WORK REQUIRED:
Report all lines below with the word "computer".

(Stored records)
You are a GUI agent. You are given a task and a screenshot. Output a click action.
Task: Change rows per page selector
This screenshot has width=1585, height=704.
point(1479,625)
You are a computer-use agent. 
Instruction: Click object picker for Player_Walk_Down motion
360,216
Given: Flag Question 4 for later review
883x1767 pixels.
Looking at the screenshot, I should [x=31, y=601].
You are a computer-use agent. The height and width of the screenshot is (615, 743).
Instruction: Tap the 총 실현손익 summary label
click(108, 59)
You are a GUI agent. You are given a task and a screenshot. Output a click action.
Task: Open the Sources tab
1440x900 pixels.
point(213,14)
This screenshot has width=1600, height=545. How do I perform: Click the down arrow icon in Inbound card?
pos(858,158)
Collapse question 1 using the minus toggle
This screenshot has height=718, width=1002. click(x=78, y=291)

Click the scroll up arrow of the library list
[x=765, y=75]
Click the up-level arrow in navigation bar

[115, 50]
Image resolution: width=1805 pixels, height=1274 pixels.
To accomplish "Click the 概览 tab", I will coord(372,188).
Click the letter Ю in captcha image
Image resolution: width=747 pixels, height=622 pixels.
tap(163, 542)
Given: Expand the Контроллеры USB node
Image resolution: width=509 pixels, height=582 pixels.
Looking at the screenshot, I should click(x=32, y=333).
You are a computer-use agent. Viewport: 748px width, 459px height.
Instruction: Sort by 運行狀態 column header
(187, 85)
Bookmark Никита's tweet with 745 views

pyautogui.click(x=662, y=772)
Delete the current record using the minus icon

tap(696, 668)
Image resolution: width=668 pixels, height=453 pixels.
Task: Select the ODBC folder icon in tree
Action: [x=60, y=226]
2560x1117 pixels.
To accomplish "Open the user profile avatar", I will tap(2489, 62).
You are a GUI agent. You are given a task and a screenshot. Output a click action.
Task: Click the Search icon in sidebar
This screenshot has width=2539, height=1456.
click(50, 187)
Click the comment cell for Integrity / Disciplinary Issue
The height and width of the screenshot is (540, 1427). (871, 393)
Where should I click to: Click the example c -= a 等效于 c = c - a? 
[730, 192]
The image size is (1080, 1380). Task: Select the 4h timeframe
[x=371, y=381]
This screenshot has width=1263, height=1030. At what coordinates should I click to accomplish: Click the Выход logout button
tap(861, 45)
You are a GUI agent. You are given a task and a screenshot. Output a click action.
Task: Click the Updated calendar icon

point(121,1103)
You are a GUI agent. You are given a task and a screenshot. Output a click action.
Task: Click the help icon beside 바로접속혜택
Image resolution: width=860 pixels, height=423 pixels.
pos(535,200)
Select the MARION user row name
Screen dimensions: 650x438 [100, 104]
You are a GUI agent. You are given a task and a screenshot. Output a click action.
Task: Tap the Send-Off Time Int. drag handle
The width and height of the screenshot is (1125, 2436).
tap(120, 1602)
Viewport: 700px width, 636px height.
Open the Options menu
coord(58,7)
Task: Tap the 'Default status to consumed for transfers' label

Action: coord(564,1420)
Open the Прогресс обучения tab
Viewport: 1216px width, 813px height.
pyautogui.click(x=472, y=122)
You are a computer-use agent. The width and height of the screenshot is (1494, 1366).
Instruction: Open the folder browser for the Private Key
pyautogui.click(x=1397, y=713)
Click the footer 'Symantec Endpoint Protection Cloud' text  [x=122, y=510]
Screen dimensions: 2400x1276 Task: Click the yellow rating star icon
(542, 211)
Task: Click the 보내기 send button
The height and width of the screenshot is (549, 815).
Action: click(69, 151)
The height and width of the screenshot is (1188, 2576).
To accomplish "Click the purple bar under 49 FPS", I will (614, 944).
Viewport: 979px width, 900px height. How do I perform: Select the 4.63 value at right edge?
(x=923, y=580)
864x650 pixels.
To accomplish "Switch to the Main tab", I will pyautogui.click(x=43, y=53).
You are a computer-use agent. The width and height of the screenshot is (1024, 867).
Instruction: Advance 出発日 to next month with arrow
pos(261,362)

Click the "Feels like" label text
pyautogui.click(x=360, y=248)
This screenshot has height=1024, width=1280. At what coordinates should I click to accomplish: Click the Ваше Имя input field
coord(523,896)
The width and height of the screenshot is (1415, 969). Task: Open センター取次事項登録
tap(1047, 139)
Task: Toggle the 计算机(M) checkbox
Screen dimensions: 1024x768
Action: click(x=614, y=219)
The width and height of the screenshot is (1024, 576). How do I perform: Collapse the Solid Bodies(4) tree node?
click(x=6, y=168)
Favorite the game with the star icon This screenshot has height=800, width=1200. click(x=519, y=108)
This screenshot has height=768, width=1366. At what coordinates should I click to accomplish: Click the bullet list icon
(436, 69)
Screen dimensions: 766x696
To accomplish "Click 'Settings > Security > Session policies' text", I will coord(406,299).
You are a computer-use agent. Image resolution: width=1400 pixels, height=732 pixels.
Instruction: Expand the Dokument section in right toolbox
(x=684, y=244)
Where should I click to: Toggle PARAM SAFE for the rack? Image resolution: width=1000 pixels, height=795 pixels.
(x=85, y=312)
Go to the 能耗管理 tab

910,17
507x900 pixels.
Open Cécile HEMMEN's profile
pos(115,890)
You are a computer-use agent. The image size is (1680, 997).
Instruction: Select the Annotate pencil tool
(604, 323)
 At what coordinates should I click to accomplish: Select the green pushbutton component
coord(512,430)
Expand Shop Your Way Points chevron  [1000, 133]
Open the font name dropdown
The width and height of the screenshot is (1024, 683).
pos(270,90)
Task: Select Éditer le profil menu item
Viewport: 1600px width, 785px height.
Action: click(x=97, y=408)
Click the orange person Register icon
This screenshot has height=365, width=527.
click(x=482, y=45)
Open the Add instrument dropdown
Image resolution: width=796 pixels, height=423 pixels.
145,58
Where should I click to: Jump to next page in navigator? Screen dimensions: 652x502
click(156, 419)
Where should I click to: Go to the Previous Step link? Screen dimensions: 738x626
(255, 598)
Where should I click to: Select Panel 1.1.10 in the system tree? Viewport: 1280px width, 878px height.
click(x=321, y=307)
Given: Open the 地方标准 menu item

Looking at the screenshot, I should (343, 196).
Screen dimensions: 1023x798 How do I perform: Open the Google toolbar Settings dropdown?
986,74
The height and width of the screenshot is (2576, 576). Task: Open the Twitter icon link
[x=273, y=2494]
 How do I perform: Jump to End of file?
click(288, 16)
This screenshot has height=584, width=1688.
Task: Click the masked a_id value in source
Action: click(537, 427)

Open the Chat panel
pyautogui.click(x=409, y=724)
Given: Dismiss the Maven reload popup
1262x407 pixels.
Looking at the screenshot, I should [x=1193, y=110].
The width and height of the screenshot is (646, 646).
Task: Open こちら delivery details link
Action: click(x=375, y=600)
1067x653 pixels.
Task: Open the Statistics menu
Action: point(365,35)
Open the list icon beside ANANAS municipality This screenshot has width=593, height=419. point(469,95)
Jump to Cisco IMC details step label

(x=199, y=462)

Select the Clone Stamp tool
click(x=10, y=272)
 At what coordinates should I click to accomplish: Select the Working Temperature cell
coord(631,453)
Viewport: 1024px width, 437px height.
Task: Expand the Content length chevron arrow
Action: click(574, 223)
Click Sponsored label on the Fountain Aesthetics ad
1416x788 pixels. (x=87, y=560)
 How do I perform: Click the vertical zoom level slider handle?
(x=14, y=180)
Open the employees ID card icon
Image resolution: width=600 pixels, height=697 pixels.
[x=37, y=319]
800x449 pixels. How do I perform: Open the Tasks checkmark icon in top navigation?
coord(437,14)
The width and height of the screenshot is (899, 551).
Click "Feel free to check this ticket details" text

TASK SOLUTION:
You are a computer-use agent. 
You are a computer-use agent. The height and width of the screenshot is (615, 743).
You are a computer-use agent. Viewport: 748px width, 459px height.
You are a computer-use agent. The width and height of the screenshot is (1494, 1366).
You are a computer-use agent. The width and height of the screenshot is (1024, 867).
You are a computer-use agent. Image resolution: width=1400 pixels, height=732 pixels.
You are a computer-use agent. The image size is (1680, 997).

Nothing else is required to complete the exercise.